Collected data:
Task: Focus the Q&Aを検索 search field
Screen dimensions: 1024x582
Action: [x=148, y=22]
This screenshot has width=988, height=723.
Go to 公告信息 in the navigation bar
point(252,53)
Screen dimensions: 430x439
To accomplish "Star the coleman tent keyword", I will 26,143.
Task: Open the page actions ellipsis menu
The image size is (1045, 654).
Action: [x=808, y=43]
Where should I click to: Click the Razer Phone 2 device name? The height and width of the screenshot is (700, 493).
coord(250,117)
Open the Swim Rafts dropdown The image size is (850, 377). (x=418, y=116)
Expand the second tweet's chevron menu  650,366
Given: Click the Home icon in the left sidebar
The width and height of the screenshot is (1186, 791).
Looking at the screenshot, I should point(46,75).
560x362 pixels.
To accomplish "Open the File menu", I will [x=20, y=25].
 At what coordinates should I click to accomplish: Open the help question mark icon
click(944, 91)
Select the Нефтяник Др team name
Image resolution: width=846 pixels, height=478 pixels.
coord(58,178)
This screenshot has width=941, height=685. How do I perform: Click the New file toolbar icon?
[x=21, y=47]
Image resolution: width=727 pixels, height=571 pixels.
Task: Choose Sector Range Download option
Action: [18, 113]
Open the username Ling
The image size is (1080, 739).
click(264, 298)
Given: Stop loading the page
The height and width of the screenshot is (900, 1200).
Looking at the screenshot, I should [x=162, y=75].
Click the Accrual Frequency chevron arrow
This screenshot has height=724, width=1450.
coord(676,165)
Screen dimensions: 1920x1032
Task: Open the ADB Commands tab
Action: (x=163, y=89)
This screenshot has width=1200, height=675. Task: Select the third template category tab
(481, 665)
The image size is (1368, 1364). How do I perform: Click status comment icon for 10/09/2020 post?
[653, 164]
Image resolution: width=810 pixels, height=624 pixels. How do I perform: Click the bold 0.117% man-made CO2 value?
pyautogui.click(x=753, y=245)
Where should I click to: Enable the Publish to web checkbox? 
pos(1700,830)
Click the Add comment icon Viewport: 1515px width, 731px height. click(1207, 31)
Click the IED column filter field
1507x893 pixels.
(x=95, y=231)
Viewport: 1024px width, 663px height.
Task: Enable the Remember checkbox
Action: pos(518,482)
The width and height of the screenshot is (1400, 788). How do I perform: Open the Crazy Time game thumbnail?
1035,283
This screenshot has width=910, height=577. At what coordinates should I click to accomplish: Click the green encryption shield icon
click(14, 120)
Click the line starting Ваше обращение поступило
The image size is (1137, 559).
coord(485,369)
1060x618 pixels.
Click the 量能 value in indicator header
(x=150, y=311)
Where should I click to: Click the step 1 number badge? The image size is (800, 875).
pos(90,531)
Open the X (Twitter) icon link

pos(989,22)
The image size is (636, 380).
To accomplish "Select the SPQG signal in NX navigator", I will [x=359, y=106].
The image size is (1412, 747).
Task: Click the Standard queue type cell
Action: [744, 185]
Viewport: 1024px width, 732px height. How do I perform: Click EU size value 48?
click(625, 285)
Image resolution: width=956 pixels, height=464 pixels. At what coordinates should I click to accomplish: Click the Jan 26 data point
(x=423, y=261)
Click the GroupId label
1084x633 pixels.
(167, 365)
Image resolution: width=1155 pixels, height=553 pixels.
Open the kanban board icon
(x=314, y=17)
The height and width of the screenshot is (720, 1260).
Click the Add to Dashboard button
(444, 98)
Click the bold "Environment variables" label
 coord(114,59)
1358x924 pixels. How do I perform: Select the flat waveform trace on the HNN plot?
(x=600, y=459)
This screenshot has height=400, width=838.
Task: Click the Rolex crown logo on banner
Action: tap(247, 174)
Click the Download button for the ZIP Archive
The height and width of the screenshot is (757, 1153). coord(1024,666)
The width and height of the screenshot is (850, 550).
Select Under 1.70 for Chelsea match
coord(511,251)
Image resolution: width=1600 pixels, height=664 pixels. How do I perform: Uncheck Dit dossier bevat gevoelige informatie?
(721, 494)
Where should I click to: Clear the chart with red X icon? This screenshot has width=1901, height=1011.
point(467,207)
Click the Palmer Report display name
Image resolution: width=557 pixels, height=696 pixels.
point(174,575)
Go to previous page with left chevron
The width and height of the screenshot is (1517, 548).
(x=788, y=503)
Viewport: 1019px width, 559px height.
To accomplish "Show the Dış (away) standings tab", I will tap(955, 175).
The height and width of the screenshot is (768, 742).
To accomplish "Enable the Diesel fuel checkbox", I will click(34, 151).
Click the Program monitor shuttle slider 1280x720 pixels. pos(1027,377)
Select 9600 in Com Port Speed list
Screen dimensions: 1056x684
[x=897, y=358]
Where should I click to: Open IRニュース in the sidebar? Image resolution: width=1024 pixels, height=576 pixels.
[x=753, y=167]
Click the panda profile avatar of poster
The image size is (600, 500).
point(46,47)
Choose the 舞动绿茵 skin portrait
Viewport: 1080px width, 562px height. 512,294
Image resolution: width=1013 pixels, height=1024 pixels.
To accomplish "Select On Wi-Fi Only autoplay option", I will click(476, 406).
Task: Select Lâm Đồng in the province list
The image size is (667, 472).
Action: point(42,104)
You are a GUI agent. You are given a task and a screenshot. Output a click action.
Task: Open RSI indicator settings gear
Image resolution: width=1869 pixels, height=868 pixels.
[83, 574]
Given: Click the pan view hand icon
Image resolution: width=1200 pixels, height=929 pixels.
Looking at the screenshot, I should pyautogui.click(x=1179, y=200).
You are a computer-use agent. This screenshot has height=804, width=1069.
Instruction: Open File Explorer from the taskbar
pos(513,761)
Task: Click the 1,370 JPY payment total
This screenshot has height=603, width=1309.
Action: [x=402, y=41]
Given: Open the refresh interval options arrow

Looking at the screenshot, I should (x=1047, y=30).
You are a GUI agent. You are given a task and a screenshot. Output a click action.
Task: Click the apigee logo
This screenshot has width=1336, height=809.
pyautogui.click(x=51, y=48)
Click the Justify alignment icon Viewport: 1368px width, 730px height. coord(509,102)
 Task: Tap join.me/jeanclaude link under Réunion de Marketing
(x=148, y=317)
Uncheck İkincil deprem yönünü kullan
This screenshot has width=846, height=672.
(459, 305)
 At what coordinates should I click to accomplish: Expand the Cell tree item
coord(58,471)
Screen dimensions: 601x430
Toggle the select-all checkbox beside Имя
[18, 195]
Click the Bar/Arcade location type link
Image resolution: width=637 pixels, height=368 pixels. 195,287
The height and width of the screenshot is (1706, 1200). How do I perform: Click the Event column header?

- **What to work on**: Each entry, from start to finish, must be restated exactly.

- **Solution for this exercise**:
Task: Focus the Q&Aを検索 search field
Screen dimensions: 1024x582
Action: [x=148, y=22]
This screenshot has width=988, height=723.
Go to 公告信息 in the navigation bar
point(252,53)
Screen dimensions: 430x439
To accomplish "Star the coleman tent keyword", I will 26,143.
Task: Open the page actions ellipsis menu
The image size is (1045, 654).
Action: [x=808, y=43]
Where should I click to: Click the Razer Phone 2 device name? The height and width of the screenshot is (700, 493).
coord(250,117)
Open the Swim Rafts dropdown The image size is (850, 377). (x=418, y=116)
Expand the second tweet's chevron menu  650,366
Given: Click the Home icon in the left sidebar
The width and height of the screenshot is (1186, 791).
Looking at the screenshot, I should point(46,75).
560x362 pixels.
To accomplish "Open the File menu", I will [x=20, y=25].
 At what coordinates should I click to accomplish: Open the help question mark icon
click(944, 91)
Select the Нефтяник Др team name
Image resolution: width=846 pixels, height=478 pixels.
coord(58,178)
This screenshot has width=941, height=685. How do I perform: Click the New file toolbar icon?
[x=21, y=47]
Image resolution: width=727 pixels, height=571 pixels.
Task: Choose Sector Range Download option
Action: [18, 113]
Open the username Ling
The image size is (1080, 739).
click(264, 298)
Given: Stop loading the page
The height and width of the screenshot is (900, 1200).
Looking at the screenshot, I should [x=162, y=75].
Click the Accrual Frequency chevron arrow
This screenshot has height=724, width=1450.
coord(676,165)
Screen dimensions: 1920x1032
Task: Open the ADB Commands tab
Action: (x=163, y=89)
This screenshot has width=1200, height=675. Task: Select the third template category tab
(481, 665)
The image size is (1368, 1364). How do I perform: Click status comment icon for 10/09/2020 post?
[653, 164]
Image resolution: width=810 pixels, height=624 pixels. How do I perform: Click the bold 0.117% man-made CO2 value?
pyautogui.click(x=753, y=245)
Where should I click to: Enable the Publish to web checkbox? 
pos(1700,830)
Click the Add comment icon Viewport: 1515px width, 731px height. click(1207, 31)
Click the IED column filter field
1507x893 pixels.
(x=95, y=231)
Viewport: 1024px width, 663px height.
Task: Enable the Remember checkbox
Action: pos(518,482)
The width and height of the screenshot is (1400, 788). How do I perform: Open the Crazy Time game thumbnail?
1035,283
This screenshot has width=910, height=577. At what coordinates should I click to accomplish: Click the green encryption shield icon
click(14, 120)
Click the line starting Ваше обращение поступило
The image size is (1137, 559).
coord(485,369)
1060x618 pixels.
Click the 量能 value in indicator header
(x=150, y=311)
Where should I click to: Click the step 1 number badge? The image size is (800, 875).
pos(90,531)
Open the X (Twitter) icon link

pos(989,22)
The image size is (636, 380).
To accomplish "Select the SPQG signal in NX navigator", I will [x=359, y=106].
The image size is (1412, 747).
Task: Click the Standard queue type cell
Action: [744, 185]
Viewport: 1024px width, 732px height. How do I perform: Click EU size value 48?
click(625, 285)
Image resolution: width=956 pixels, height=464 pixels. At what coordinates should I click to accomplish: Click the Jan 26 data point
(x=423, y=261)
Click the GroupId label
1084x633 pixels.
(167, 365)
Image resolution: width=1155 pixels, height=553 pixels.
Open the kanban board icon
(x=314, y=17)
The height and width of the screenshot is (720, 1260).
Click the Add to Dashboard button
(444, 98)
Click the bold "Environment variables" label
 coord(114,59)
1358x924 pixels. How do I perform: Select the flat waveform trace on the HNN plot?
(x=600, y=459)
This screenshot has height=400, width=838.
Task: Click the Rolex crown logo on banner
Action: tap(247, 174)
Click the Download button for the ZIP Archive
The height and width of the screenshot is (757, 1153). coord(1024,666)
The width and height of the screenshot is (850, 550).
Select Under 1.70 for Chelsea match
coord(511,251)
Image resolution: width=1600 pixels, height=664 pixels. How do I perform: Uncheck Dit dossier bevat gevoelige informatie?
(721, 494)
Where should I click to: Clear the chart with red X icon? This screenshot has width=1901, height=1011.
point(467,207)
Click the Palmer Report display name
Image resolution: width=557 pixels, height=696 pixels.
point(174,575)
Go to previous page with left chevron
The width and height of the screenshot is (1517, 548).
(x=788, y=503)
Viewport: 1019px width, 559px height.
To accomplish "Show the Dış (away) standings tab", I will tap(955, 175).
The height and width of the screenshot is (768, 742).
To accomplish "Enable the Diesel fuel checkbox", I will click(34, 151).
Click the Program monitor shuttle slider 1280x720 pixels. pos(1027,377)
Select 9600 in Com Port Speed list
Screen dimensions: 1056x684
[x=897, y=358]
Where should I click to: Open IRニュース in the sidebar? Image resolution: width=1024 pixels, height=576 pixels.
[x=753, y=167]
Click the panda profile avatar of poster
The image size is (600, 500).
point(46,47)
Choose the 舞动绿茵 skin portrait
Viewport: 1080px width, 562px height. 512,294
Image resolution: width=1013 pixels, height=1024 pixels.
To accomplish "Select On Wi-Fi Only autoplay option", I will click(476, 406).
Task: Select Lâm Đồng in the province list
The image size is (667, 472).
Action: point(42,104)
You are a GUI agent. You are given a task and a screenshot. Output a click action.
Task: Open RSI indicator settings gear
Image resolution: width=1869 pixels, height=868 pixels.
[83, 574]
Given: Click the pan view hand icon
Image resolution: width=1200 pixels, height=929 pixels.
Looking at the screenshot, I should pyautogui.click(x=1179, y=200).
You are a computer-use agent. This screenshot has height=804, width=1069.
Instruction: Open File Explorer from the taskbar
pos(513,761)
Task: Click the 1,370 JPY payment total
This screenshot has height=603, width=1309.
Action: [x=402, y=41]
Given: Open the refresh interval options arrow

Looking at the screenshot, I should (x=1047, y=30).
You are a GUI agent. You are given a task and a screenshot. Output a click action.
Task: Click the apigee logo
This screenshot has width=1336, height=809.
pyautogui.click(x=51, y=48)
Click the Justify alignment icon Viewport: 1368px width, 730px height. coord(509,102)
 Task: Tap join.me/jeanclaude link under Réunion de Marketing
(x=148, y=317)
Uncheck İkincil deprem yönünü kullan
This screenshot has width=846, height=672.
(459, 305)
 At what coordinates should I click to accomplish: Expand the Cell tree item
coord(58,471)
Screen dimensions: 601x430
Toggle the select-all checkbox beside Имя
[18, 195]
Click the Bar/Arcade location type link
Image resolution: width=637 pixels, height=368 pixels. 195,287
The height and width of the screenshot is (1706, 1200). How do I perform: Click the Event column header?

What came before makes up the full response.